> Task goal: Nothing less than an exact copy of all the records is required.

*** Records supplied ***

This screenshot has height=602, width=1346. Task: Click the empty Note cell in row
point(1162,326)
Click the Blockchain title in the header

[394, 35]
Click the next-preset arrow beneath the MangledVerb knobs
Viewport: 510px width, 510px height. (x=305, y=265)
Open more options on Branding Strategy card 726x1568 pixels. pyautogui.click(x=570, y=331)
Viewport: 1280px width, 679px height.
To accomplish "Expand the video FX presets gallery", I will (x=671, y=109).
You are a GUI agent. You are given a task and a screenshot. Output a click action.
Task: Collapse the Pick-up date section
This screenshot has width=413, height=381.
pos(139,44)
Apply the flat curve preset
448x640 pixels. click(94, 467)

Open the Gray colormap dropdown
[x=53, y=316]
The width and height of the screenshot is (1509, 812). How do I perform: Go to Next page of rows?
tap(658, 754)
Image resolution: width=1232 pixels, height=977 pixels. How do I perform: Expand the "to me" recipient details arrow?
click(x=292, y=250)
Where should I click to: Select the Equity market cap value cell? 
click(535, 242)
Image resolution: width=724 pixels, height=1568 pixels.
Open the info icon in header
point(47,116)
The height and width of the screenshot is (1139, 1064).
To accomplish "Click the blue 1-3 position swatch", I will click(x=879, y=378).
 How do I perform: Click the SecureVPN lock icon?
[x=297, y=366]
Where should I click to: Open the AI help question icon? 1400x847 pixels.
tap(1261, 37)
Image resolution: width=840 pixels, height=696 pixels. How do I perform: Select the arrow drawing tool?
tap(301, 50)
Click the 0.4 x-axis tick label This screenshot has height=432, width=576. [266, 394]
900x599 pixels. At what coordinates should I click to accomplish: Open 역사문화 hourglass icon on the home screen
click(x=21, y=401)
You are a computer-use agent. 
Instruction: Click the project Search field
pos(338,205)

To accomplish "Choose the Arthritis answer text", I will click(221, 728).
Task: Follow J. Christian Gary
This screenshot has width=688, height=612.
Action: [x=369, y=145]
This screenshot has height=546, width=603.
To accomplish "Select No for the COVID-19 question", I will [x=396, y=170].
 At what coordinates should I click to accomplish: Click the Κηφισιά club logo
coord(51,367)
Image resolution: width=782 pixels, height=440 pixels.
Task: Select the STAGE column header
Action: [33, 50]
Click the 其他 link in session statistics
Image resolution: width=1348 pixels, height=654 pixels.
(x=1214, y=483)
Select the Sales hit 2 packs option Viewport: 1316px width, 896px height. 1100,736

*** End of Records supplied ***

> Reply:
This screenshot has height=602, width=1346. Task: Click the empty Note cell in row
point(1162,326)
Click the Blockchain title in the header

[394, 35]
Click the next-preset arrow beneath the MangledVerb knobs
Viewport: 510px width, 510px height. (x=305, y=265)
Open more options on Branding Strategy card 726x1568 pixels. pyautogui.click(x=570, y=331)
Viewport: 1280px width, 679px height.
To accomplish "Expand the video FX presets gallery", I will (x=671, y=109).
You are a GUI agent. You are given a task and a screenshot. Output a click action.
Task: Collapse the Pick-up date section
This screenshot has width=413, height=381.
pos(139,44)
Apply the flat curve preset
448x640 pixels. click(94, 467)

Open the Gray colormap dropdown
[x=53, y=316]
The width and height of the screenshot is (1509, 812). How do I perform: Go to Next page of rows?
tap(658, 754)
Image resolution: width=1232 pixels, height=977 pixels. How do I perform: Expand the "to me" recipient details arrow?
click(x=292, y=250)
Where should I click to: Select the Equity market cap value cell? 
click(535, 242)
Image resolution: width=724 pixels, height=1568 pixels.
Open the info icon in header
point(47,116)
The height and width of the screenshot is (1139, 1064).
To accomplish "Click the blue 1-3 position swatch", I will click(x=879, y=378).
 How do I perform: Click the SecureVPN lock icon?
[x=297, y=366]
Where should I click to: Open the AI help question icon? 1400x847 pixels.
tap(1261, 37)
Image resolution: width=840 pixels, height=696 pixels. How do I perform: Select the arrow drawing tool?
tap(301, 50)
Click the 0.4 x-axis tick label This screenshot has height=432, width=576. [266, 394]
900x599 pixels. At what coordinates should I click to accomplish: Open 역사문화 hourglass icon on the home screen
click(x=21, y=401)
You are a computer-use agent. 
Instruction: Click the project Search field
pos(338,205)

To accomplish "Choose the Arthritis answer text", I will click(221, 728).
Task: Follow J. Christian Gary
This screenshot has width=688, height=612.
Action: [x=369, y=145]
This screenshot has height=546, width=603.
To accomplish "Select No for the COVID-19 question", I will [x=396, y=170].
 At what coordinates should I click to accomplish: Click the Κηφισιά club logo
coord(51,367)
Image resolution: width=782 pixels, height=440 pixels.
Task: Select the STAGE column header
Action: [33, 50]
Click the 其他 link in session statistics
Image resolution: width=1348 pixels, height=654 pixels.
(x=1214, y=483)
Select the Sales hit 2 packs option Viewport: 1316px width, 896px height. 1100,736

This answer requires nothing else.